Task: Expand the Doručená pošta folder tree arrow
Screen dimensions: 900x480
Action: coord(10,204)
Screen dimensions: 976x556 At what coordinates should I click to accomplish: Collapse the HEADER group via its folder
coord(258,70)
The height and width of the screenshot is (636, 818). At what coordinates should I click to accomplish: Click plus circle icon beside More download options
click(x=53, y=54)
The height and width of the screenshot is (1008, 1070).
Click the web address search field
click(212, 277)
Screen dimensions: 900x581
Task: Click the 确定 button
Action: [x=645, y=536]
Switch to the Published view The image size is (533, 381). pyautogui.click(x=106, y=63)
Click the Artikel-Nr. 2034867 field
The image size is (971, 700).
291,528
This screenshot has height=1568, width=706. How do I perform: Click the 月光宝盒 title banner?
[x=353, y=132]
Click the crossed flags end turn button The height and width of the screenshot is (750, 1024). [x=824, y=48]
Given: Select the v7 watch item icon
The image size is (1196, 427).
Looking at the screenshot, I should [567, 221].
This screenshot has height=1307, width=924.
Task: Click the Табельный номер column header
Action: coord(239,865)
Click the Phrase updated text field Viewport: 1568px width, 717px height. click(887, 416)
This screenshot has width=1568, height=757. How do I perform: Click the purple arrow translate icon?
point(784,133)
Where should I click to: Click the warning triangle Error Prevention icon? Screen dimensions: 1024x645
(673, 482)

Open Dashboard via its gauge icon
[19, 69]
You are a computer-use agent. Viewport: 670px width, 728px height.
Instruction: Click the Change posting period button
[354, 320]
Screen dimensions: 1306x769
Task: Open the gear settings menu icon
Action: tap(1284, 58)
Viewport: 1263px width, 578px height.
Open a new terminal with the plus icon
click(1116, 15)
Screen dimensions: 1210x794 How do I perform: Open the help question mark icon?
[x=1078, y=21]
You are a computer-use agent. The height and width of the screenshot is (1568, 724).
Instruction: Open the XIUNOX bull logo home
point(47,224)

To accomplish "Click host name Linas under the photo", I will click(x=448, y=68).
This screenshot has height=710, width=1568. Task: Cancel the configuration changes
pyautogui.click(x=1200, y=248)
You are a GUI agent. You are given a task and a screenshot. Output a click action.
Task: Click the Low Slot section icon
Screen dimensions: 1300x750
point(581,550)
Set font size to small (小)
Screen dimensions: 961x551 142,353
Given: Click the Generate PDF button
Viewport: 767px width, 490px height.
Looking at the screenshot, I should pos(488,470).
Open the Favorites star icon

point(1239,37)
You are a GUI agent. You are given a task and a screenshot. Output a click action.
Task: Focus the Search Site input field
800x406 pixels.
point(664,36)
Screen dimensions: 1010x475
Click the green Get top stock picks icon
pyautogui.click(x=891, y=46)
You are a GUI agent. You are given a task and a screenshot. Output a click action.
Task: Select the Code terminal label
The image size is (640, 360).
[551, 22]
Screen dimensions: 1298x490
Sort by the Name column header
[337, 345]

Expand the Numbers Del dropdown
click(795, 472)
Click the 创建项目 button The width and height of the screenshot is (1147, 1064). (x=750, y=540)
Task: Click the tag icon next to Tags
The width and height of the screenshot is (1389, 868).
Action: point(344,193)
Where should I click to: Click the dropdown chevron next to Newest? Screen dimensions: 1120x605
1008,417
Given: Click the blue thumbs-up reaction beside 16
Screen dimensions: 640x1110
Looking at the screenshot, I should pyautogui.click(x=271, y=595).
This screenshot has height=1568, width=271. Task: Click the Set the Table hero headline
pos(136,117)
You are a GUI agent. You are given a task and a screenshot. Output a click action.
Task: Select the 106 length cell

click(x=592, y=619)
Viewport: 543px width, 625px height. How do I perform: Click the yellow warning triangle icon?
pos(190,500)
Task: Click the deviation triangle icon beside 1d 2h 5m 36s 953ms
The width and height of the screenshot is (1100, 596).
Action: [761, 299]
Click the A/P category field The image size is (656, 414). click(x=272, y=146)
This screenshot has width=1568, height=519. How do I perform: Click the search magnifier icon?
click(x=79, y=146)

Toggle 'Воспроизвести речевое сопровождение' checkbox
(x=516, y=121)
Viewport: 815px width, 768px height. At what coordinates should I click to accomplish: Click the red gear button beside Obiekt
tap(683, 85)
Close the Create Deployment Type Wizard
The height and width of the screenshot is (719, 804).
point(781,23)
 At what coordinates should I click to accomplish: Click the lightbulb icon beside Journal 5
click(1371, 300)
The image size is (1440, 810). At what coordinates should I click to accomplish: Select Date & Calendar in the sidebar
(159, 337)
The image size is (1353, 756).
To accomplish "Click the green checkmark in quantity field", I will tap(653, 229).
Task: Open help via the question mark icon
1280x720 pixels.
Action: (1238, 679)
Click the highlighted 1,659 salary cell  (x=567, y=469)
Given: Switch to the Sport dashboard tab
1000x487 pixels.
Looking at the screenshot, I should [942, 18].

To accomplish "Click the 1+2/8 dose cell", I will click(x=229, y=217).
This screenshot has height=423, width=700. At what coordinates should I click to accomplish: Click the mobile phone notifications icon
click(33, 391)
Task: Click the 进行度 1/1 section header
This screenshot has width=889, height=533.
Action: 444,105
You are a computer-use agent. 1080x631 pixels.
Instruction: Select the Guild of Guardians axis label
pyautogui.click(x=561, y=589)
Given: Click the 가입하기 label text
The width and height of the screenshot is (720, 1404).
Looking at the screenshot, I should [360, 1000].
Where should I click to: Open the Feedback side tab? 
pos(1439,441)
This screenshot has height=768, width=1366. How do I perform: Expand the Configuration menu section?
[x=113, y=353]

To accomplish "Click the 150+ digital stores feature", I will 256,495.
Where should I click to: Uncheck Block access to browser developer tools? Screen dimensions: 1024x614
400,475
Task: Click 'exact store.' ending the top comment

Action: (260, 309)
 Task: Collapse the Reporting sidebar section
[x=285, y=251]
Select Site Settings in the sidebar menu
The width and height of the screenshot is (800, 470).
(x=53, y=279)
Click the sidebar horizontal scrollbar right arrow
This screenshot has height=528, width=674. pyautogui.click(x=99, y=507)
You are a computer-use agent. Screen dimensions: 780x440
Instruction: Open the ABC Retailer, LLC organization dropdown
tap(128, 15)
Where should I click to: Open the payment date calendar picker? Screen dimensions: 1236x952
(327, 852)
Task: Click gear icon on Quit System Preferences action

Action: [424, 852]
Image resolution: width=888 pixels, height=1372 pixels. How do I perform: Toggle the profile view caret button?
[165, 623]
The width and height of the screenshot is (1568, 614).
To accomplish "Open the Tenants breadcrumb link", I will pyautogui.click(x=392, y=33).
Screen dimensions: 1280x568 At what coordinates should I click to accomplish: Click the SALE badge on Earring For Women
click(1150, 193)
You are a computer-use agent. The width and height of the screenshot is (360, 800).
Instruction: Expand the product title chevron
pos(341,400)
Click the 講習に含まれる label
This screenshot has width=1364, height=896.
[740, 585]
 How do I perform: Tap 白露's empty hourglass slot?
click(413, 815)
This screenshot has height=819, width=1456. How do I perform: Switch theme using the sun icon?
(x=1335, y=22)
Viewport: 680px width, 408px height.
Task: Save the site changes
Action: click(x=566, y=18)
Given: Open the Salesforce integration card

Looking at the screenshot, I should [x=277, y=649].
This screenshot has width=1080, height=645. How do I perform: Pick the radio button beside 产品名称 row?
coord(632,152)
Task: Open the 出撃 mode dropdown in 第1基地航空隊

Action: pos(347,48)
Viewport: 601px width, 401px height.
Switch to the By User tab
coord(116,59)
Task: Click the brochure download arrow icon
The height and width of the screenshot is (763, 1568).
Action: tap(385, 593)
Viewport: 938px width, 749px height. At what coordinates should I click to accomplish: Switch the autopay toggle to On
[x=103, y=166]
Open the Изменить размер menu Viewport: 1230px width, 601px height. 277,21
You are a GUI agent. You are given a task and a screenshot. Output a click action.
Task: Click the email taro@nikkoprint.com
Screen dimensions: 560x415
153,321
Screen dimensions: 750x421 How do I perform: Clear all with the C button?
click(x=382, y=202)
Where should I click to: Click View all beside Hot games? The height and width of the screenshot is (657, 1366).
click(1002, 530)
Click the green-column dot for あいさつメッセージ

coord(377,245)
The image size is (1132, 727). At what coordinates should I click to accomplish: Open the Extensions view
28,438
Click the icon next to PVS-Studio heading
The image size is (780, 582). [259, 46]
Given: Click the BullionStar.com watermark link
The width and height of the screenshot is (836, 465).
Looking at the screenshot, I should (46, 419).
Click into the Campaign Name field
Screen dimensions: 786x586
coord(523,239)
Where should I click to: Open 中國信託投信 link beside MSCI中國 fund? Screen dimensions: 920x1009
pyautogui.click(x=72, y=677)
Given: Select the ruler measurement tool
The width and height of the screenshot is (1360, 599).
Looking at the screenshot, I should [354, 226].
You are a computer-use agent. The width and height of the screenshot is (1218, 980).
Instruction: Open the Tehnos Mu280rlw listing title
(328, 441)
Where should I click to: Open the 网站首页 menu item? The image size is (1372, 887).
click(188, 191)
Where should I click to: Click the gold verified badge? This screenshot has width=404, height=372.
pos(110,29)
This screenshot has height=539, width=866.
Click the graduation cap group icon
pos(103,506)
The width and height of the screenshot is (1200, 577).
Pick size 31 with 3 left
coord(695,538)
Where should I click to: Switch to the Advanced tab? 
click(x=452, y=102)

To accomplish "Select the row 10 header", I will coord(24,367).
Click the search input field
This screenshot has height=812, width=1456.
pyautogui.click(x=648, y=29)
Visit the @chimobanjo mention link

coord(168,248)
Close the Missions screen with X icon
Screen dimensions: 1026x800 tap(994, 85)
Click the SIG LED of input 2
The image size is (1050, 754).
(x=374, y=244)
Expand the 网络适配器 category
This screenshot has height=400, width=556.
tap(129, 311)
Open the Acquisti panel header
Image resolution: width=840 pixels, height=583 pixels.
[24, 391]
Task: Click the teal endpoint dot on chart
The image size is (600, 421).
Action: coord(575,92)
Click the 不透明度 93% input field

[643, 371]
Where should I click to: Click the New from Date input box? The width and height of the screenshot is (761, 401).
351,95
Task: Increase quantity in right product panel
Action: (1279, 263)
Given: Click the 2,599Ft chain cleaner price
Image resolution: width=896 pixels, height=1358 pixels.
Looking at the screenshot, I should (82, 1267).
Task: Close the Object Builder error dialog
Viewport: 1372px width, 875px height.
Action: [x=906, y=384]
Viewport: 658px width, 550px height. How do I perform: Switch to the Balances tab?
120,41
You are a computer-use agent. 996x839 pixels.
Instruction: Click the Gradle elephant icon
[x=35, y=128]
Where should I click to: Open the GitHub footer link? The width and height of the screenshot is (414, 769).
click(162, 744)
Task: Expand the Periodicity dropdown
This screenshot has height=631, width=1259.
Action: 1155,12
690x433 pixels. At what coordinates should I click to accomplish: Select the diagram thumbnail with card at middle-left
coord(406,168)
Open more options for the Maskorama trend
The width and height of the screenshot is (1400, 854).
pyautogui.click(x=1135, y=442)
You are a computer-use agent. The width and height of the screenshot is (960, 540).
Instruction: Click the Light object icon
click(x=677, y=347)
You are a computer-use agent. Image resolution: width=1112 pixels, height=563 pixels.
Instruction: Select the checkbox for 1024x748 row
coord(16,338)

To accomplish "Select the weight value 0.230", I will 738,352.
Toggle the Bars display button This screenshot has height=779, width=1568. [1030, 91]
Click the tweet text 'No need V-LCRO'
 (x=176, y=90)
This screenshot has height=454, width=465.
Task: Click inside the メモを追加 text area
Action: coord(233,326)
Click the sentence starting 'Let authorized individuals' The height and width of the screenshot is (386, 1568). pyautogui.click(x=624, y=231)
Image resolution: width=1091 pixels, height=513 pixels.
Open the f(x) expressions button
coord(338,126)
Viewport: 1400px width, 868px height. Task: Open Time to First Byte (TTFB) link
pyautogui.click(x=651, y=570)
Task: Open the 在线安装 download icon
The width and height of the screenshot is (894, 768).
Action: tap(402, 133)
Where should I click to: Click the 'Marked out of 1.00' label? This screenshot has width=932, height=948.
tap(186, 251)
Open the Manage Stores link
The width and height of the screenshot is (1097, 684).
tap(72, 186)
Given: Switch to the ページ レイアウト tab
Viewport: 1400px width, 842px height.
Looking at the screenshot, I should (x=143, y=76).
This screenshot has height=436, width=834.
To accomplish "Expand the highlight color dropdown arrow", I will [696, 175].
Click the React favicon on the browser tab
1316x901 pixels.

::::::::

*What you need to do*
Write out, from the lines above, only those from the line with "Screen dimensions: 1280x568" to the line with "is (360, 800).", exactly as given, including the first and the last.

*Exercise response*
Screen dimensions: 1280x568 At what coordinates should I click to accomplish: Click the SALE badge on Earring For Women
click(1150, 193)
You are a computer-use agent. The width and height of the screenshot is (360, 800).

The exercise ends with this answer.